Saat ini begitu banyak sumber informasi yang bisa diakses oleh pengguna. Di antara begitu beragamnya sumber informasi tersebut, diperlukan sebuah sistem yang dapat menggabungkan dan memberi kemudahan kepada pengguna. DRMS akan menyediakan informasi terkini dari berbagai sumber selama 24 jam 7 hari. Di sisi lain, DRMS juga dilengkapi dengan pemodelan, misalnya untuk bencana angin topan. DRMS sendiri adalah sistem yang berbasis web, bekerja berdasarkan sistem informasi geografis dan keanggotaan. DRMS diperlukan karena sistem ini bisa menjawab sebuah pertanyaan sederhana: “Bagaimana menampilkan informasi yang beragam dalam satu sistem berbasis web yang mudah digunakan?”
Sistem TI lain yang diperkenalkan adalah WebEOC. merupakan sebuah sistem yang dapat membantu AHA Centre untuk melakukan koordinasi di antara negara-negara anggota ASEAN. Administrator WebEOC Texas, Eric Ehley memaparkan, di Texas sendiri WebEOC sudah digunakan 10 tahun untuk membantu tugas-tugas kedaruratan. “WebEOC membantu menginformasikan kejadian bencana, update informasi bencana, pengorganisasian personil, transportasi, kondisi logistik sampai dengan permintaan bantuan penanganan bencana,” ungkap Eric di tengah forum. Menurutnya, WebEOC terbukti mampu memudahkan pekerjaan institusi penanggulangan bencana di Texas.
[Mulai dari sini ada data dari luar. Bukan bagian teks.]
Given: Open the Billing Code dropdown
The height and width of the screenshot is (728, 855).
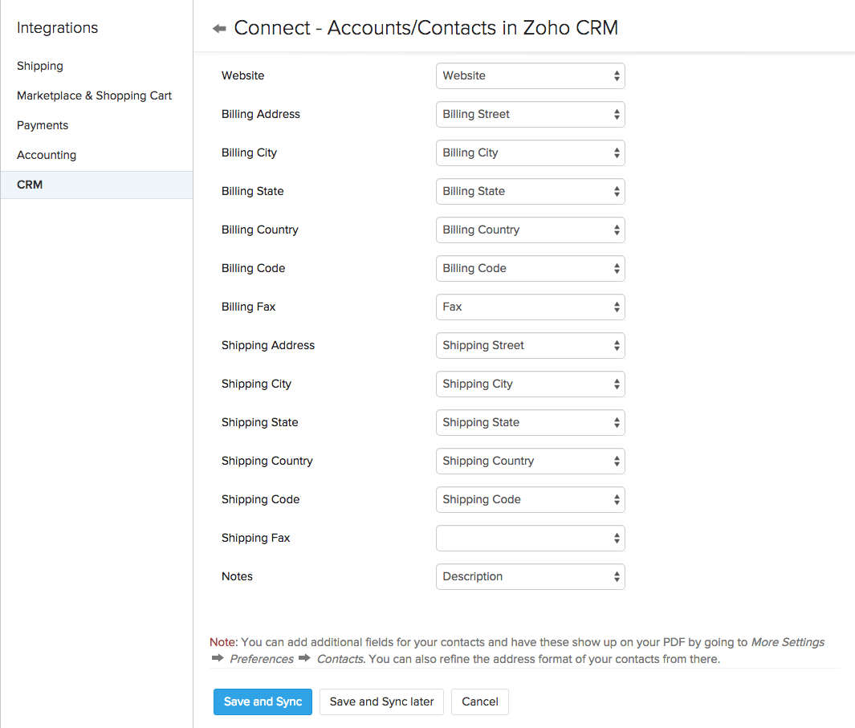Looking at the screenshot, I should (x=530, y=268).
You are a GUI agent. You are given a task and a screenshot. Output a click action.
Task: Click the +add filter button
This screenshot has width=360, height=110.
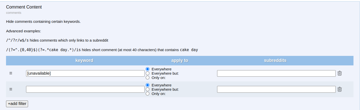tap(17, 103)
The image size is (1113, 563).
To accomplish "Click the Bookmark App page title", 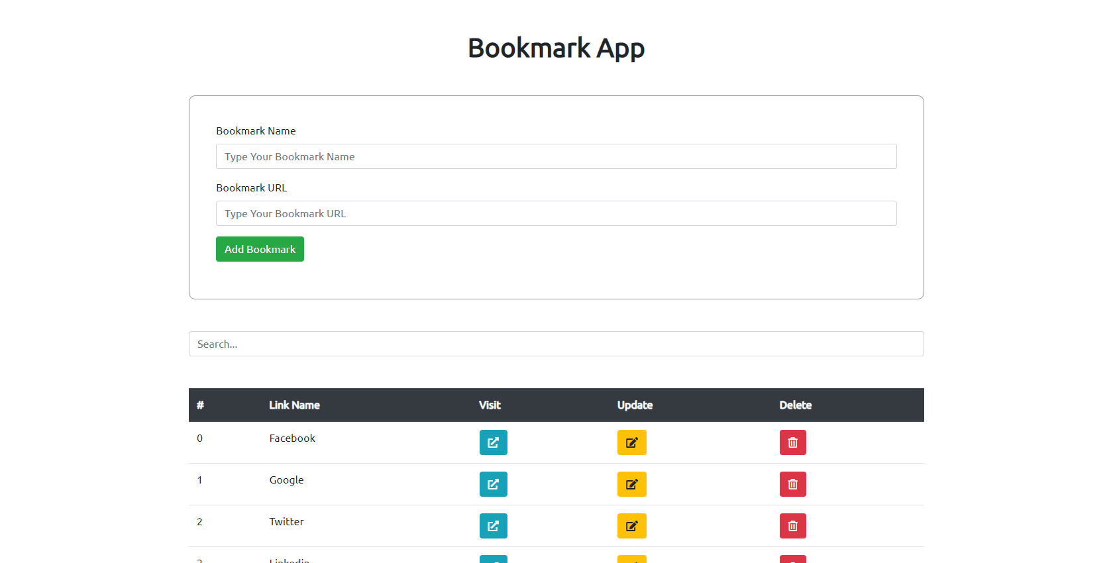I will [556, 48].
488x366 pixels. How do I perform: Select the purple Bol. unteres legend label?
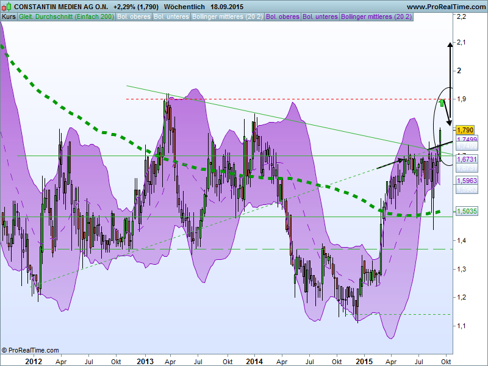321,16
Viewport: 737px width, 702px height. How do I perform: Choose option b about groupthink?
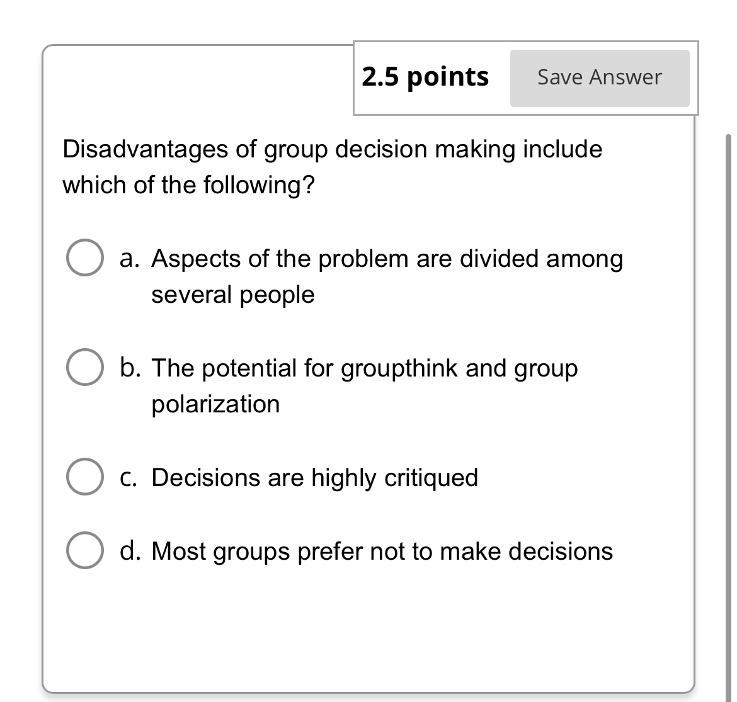coord(84,368)
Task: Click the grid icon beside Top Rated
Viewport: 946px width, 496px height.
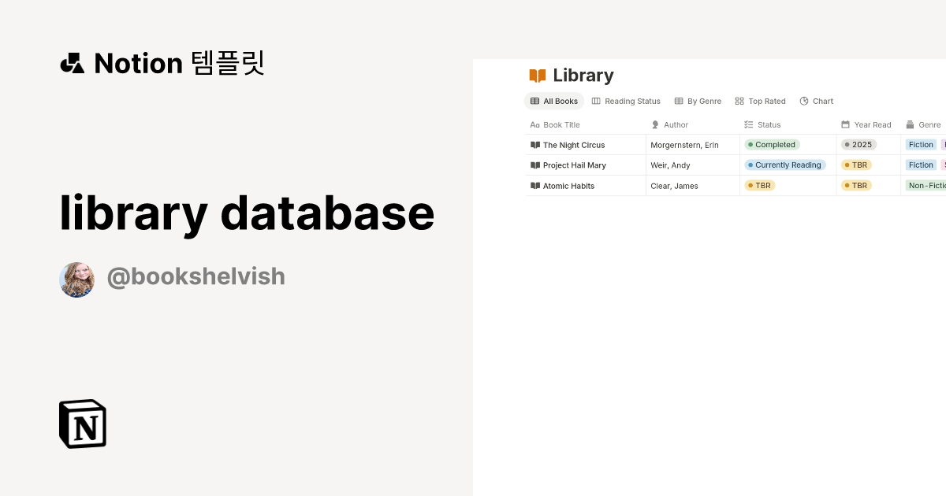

Informasi mengenai WebEOC ini kemudian dilanjutkan dengan simulasi dan demonstrasi penggunaannya. WebEOC di AHA-Centre digunakan sebagai aplikasi untuk menerjemahkan Standard Operating Procedure for Regional Standby Arrangements and Coordination of Joint Disaster Relief and Emergency Response Operations (SASOP). WebEOC digunakan untuk mengisi berbagai formulir yang ada di dalam SASOP mulai dari saat terjadi bencana sampai dengan permintaan bantuan dari negara terdampak dan formulir pelaporan.
Hindari Korban Dengan TI
TI menyediakan berbagai perangkat dan piranti lunak yang bisa dimanfaatkan untuk kegiatan penanggulangan bencana. Perkembangan jaringan komunikasi, pengembangan aplikasi online, ketersediaan data spasial, perangkat penginderaan jarak jauh serta pemindai aktivasi gejala alam dapat disinergikan menjadi sebuah Sistem Informasi Penanggulangan Bencana yang akan sangat membantu kegiatan penanggulangan bencana Sebuah sistem kesiagaan dan penanganan bencana yang benar yakni jika tersedia informasi yang cepat dan akurat, dan atas informasi itu sistem kedaruratan bekerja. Aspek kecepatan dan keakuratan informasi akan sangat membantu dalam proses pemulihan daerah dari satu bencana.
Aspek penting lain namun sering terabaikan dalam sistem penanggulangan bencana adalah sistem peringatan dini yang menjadi garda terdepan dari sebuah kegiatan penanggulangan bencana. Sistem peringatan dini semestinya mendapat perhatian serius agar bisa beroperasi dengan sempurna dikarenakan pada sistem ini bergantung tidak hanya keselamatan materi, tapi juga nyawa manusia.
Dalam hal ini, setidaknya TI bisa meminimalisir dampak dari bencana alam yang kerap menghantui Indonesia.